REGIONAL— A June fire season? In Minnesota? While June is typically down time for firefighters in northern Minnesota, that may not be the case this year with temperatures running well above …
REGIONAL— A June fire season? In Minnesota?
While June is typically down time for firefighters in northern Minnesota, that may not be the case this year with temperatures running well above normal the past couple weeks and in the extended forecast, and precipitation running well below average.
In a typical late May and June, frequent rainfall and the spring green-up usually puts an end to fire danger, at least temporarily. Memorial Day weekend in the North Country traditionally comes with showers and high temperatures in the 60s. That wasn’t the case this past holiday weekend, however, as the area experienced high temperatures in the 80s, with low humidity, wind, and no rainfall. That prompted red flag warnings at least two of three days last weekend, an unusual circumstance for what is traditionally considered the start of summer in Minnesota.
“It feels like it just snuck up on us,” said Leane Langeberg, public information officer with the Minnesota Interagency Fire Center in Grand Rapids. “We really haven’t received much precipitation since the snow melted.”
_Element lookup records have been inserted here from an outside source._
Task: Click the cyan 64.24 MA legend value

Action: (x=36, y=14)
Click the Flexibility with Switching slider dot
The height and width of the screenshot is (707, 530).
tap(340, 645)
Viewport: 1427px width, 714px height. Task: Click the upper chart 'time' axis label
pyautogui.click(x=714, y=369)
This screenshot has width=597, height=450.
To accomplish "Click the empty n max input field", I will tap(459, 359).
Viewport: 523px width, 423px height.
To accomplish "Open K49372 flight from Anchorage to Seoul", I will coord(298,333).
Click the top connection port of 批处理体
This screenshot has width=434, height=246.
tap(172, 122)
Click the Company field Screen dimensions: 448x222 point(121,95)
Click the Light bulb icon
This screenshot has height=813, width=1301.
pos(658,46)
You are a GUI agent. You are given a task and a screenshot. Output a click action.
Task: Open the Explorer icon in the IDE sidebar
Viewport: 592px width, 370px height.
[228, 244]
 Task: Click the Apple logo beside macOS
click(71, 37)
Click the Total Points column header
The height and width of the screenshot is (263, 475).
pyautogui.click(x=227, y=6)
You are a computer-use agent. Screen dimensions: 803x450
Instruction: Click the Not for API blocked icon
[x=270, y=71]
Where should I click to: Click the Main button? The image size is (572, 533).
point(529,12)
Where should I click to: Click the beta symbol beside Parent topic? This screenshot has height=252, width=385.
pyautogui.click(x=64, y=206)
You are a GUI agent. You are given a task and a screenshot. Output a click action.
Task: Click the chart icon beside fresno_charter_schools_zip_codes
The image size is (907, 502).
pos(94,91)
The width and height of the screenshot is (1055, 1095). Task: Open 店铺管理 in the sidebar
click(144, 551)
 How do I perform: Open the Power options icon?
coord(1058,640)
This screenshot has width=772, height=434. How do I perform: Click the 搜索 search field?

While this week brought scattered showers and some heavier thunderstorms across parts of the region, it wasn’t enough to end the continuing danger of wildfires in the region. “The danger will continue until we get some significant measurable rainfall,” said Langeberg. At this point, fire conditions will vary day-to-day, said Langeberg, depending on precipitation, relative humidity, and wind. Humidity is especially key. “When humidity drops below 25 percent, fires can move quickly,” she said.
The conditions are becoming reminiscent of 2021, when fires burned tens of thousands of acres in the region during an extended drought. Langeberg said the area began the season this year with more soil moisture than during 2021, which is helping for now. The area isn’t currently in drought even though rainfall is running considerably below average. Most reporting stations in northern St. Louis County are reporting barely an inch of precipitation in May, or about a third of normal for the month. Extended outlooks for the first half of June show a continuing trend of above normal temperatures and below normal precipitation.
Dropping river levels
The building precipitation deficit is being seen in plummeting river levels in parts of the region. The flow of the Little Fork River is highly dependent on recent precipitation and its level has dropped remarkably since the flooding experienced in late April and early May. As of Monday, the river’s flow had fallen from 2,070 cubic feet per second (cfs) to just 655 cfs, which puts the river in the low-flow category. Other area rivers have seen less dramatic declines in water levels but all are trending downward. It remains to be seen if that trend is reversed by heavy rain that hit parts of the area during thunderstorms Tuesday night. That rain has at least temporarily eased fire conditions as well.